WHAT THE TASK ASKS - Copy every one of the entries below word for word, leaving out the pictures.

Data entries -
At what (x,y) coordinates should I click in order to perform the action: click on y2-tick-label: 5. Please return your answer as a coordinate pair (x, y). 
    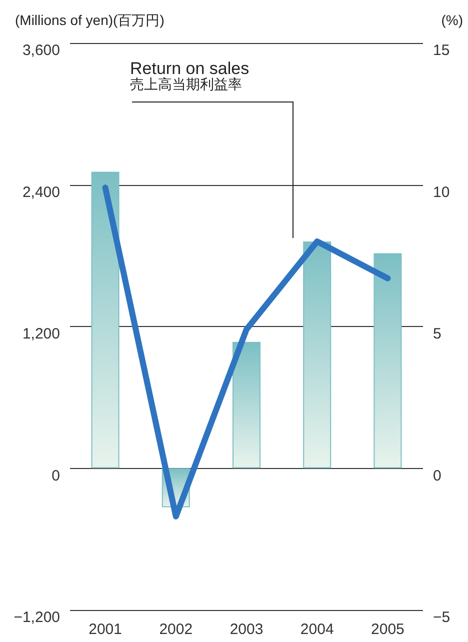
    Looking at the image, I should click on (438, 334).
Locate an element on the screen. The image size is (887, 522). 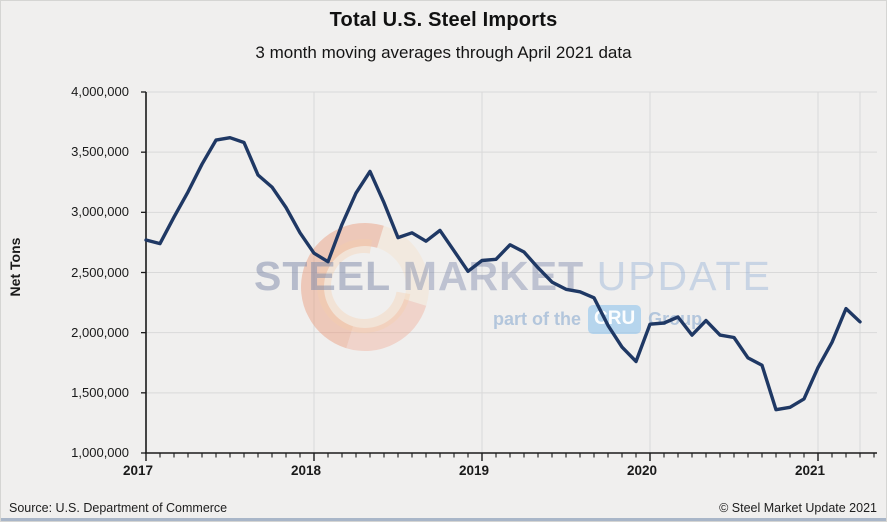
chart-title: Total U.S. Steel Imports is located at coordinates (444, 20).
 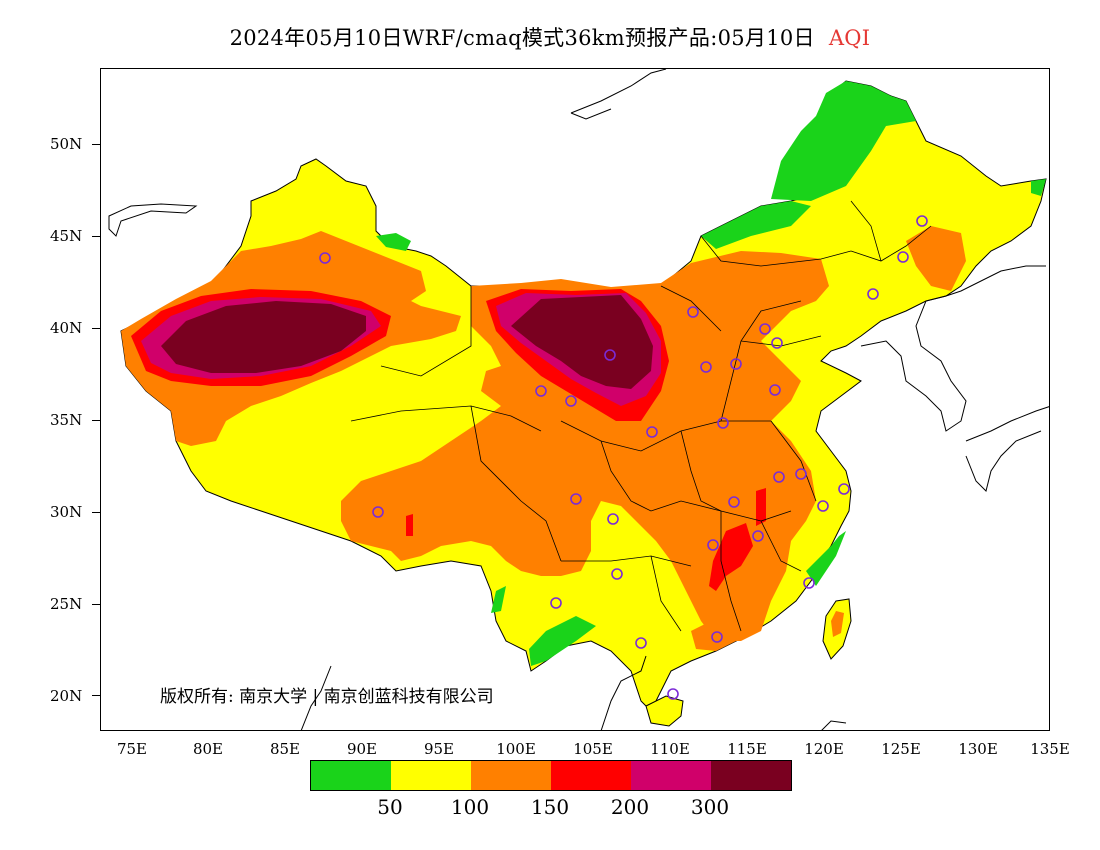 What do you see at coordinates (264, 337) in the screenshot?
I see `region-hazardous-tarim` at bounding box center [264, 337].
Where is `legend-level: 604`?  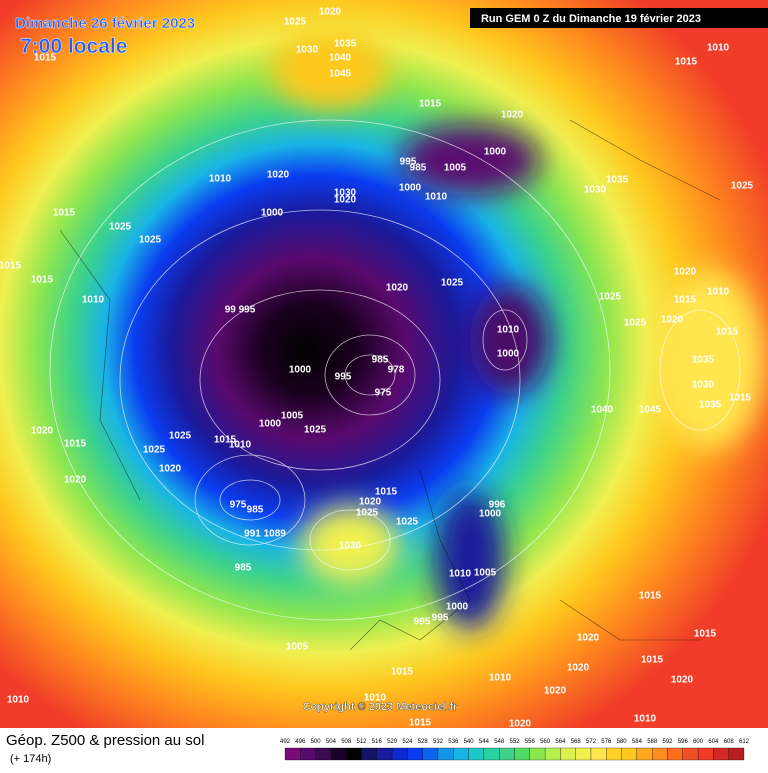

RESPONSE BOX -
At what (x,y) coordinates should I click in order to perform the action: click on y2-tick-label: 5. Please return your answer as a coordinate pair (x, y). 
    Looking at the image, I should click on (438, 334).
Locate an element on the screen. The image size is (887, 522). 
chart-title: Total U.S. Steel Imports is located at coordinates (444, 20).
  What do you see at coordinates (264, 337) in the screenshot?
I see `region-hazardous-tarim` at bounding box center [264, 337].
Where is `legend-level: 604`?  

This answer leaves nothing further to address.